Adorni demora su declaración jurada y crece la tensión política dentro del Gobierno:
La presentación de la declaración jurada de Manuel Adorni volvió a convertirse en un foco de presión para la Casa Rosada. Aunque Javier Milei había anticipado que el jefe de Gabinete completaría la documentación ante la Oficina Anticorrupción, en el Gobierno todavía no confirmaron una fecha concreta. La respuesta oficial, por ahora, se limita a una frase ambigua: “no falta mucho”.

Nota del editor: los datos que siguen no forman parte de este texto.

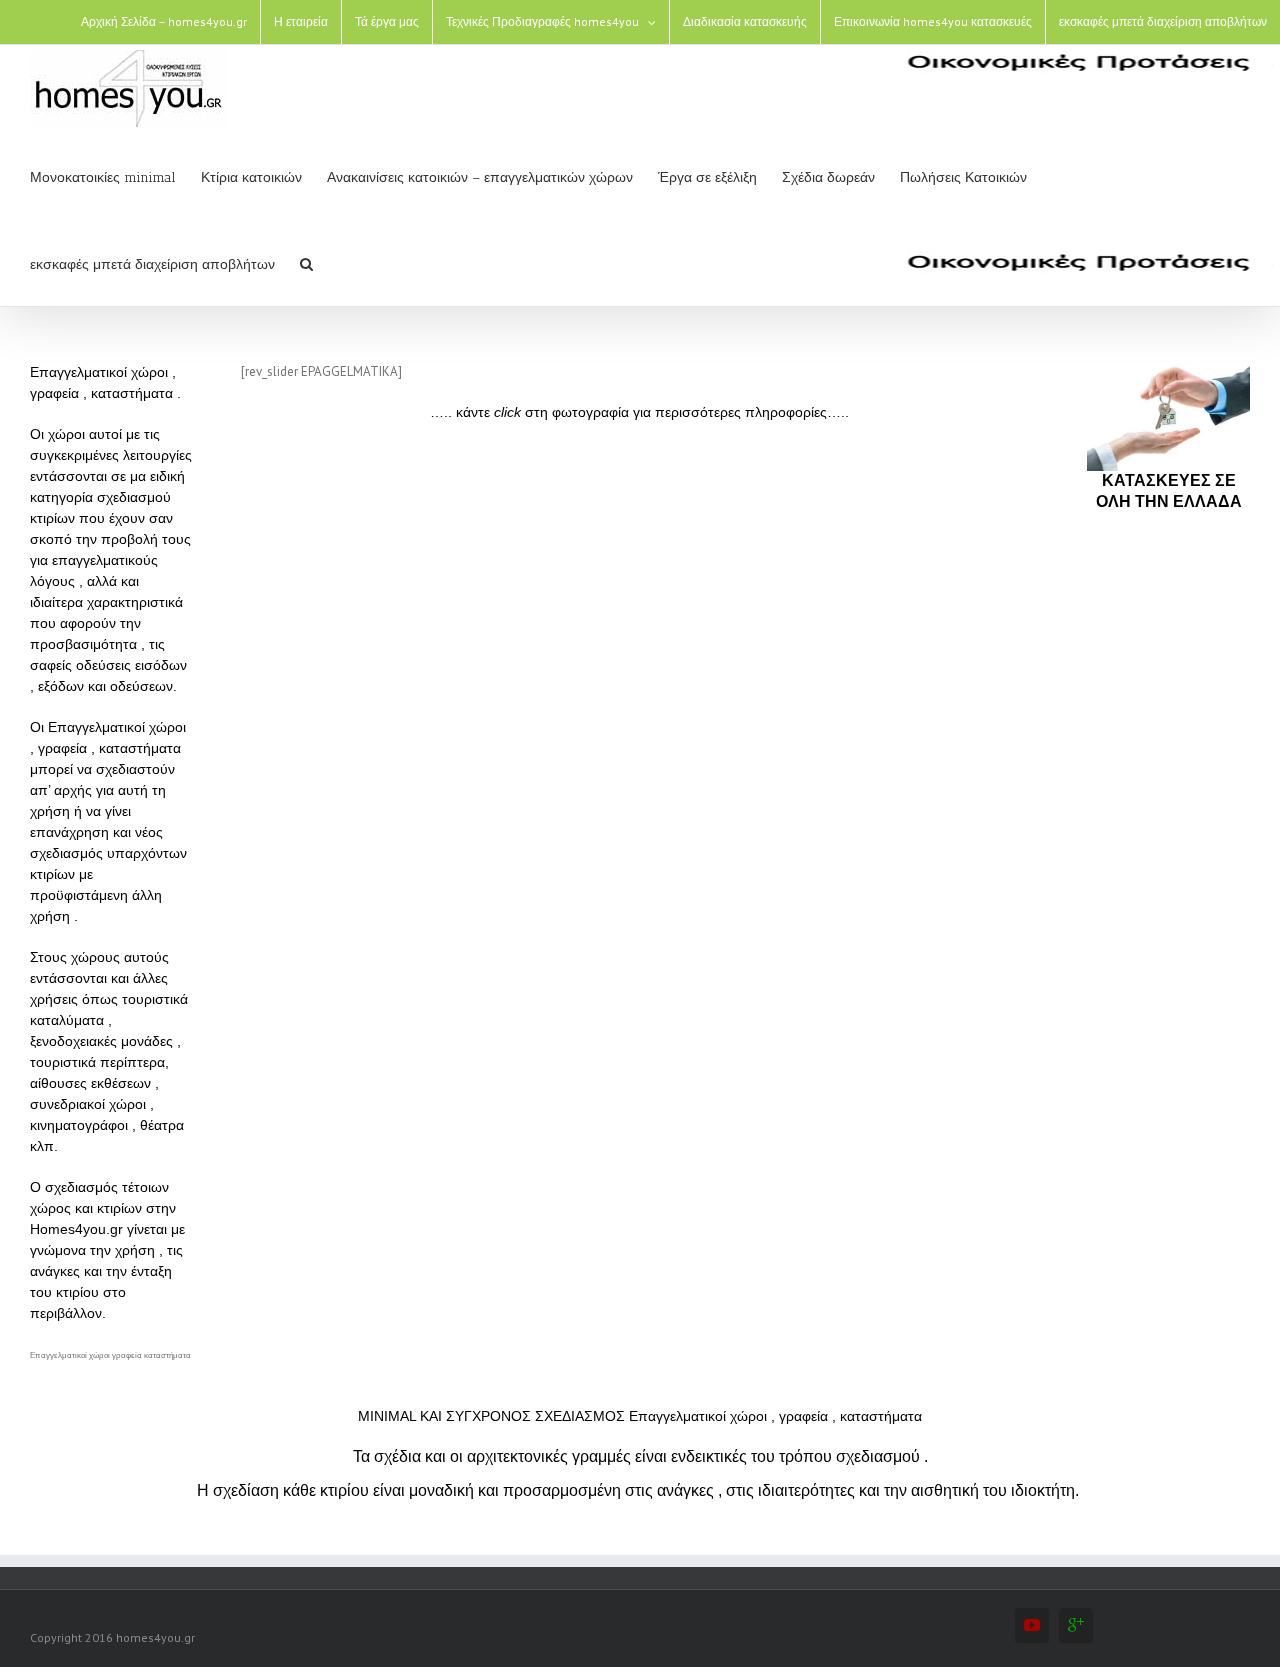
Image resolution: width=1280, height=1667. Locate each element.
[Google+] (1076, 1625)
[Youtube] (1032, 1625)
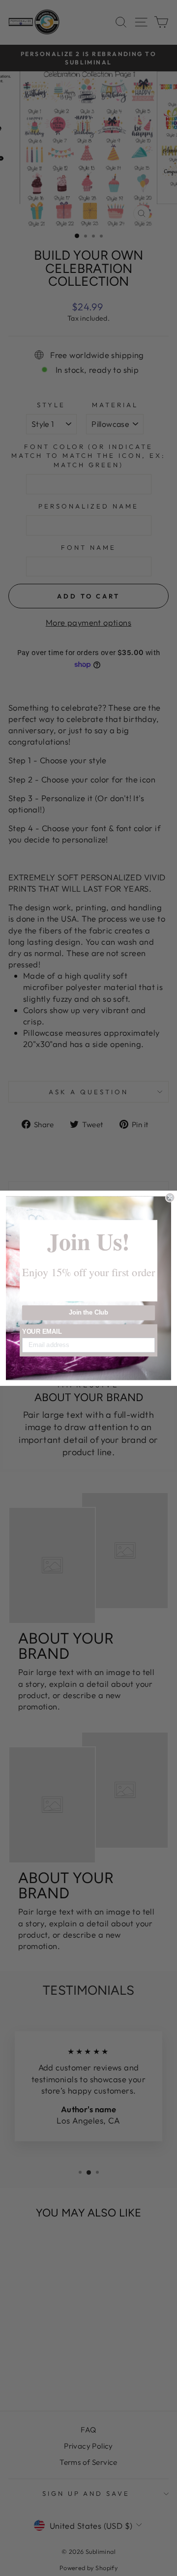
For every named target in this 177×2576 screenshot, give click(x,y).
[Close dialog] (170, 1197)
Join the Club (89, 1312)
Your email (42, 1331)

El caso impacta de lleno en la discusión sobre transparencia pública y control patrimonial dentro del oficialismo. Adorni debe responder por cuestionamientos vinculados a viajes no informados, presuntos gastos financiados con fondos públicos y movimientos patrimoniales que la Justicia busca analizar en el marco de una causa por supuesto enriquecimiento ilícito.
La investigación está en manos del juez Ariel Lijo, con intervención del fiscal Gerardo Pollicita. Desde el entorno gubernamental sostienen que la presentación de la documentación no dependerá de una eventual citación judicial, aunque el retraso alimenta el debate político y abre un nuevo frente interno para La Libertad Avanza.
La Casa Rosada y el costo de la demora:
El hermetismo oficial genera incomodidad dentro y fuera del Gobierno. Mientras el Presidente y Karina Milei sostienen el respaldo político a Adorni, otros sectores del oficialismo marcaron diferencias. Patricia Bullrich, titular del bloque libertario en el Senado, reclamó públicamente que el funcionario presente los papeles. En la misma línea se expresó la vicepresidenta Victoria Villarruel, quien evitó blindar al jefe de Gabinete.
La situación expone una tensión central: el Gobierno, que construyó parte de su discurso sobre la crítica a la “casta” y la exigencia de transparencia, enfrenta ahora un caso sensible dentro de su propio gabinete. La falta de precisiones sobre los plazos profundiza las dudas y le da margen a la oposición para insistir con pedidos de explicaciones.
La interna libertaria también juega:
En paralelo, las disputas internas de La Libertad Avanza desplazaron parcialmente el tema de la agenda pública. El cruce entre Martín Menem, dirigente riojano y presidente de la Cámara de Diputados, y Santiago Caputo abrió otro capítulo de tensión dentro del armado libertario.
Ese dato no pasa desapercibido en La Rioja, donde el apellido Menem mantiene peso político y donde el avance nacional de La Libertad Avanza tiene lectura local. La interna del oficialismo nacional puede repercutir en el armado provincial, especialmente si el Gobierno llega debilitado a los próximos debates legislativos.
El intento opositor de impulsar una interpelación en Diputados no prosperó, pero el caso sigue abierto. Si la Justicia avanza con una citación o si la declaración jurada vuelve a demorarse, el costo político podría crecer. Para Adorni, el desafío ya no es solo administrativo: también es una prueba de credibilidad para el Gobierno nacional.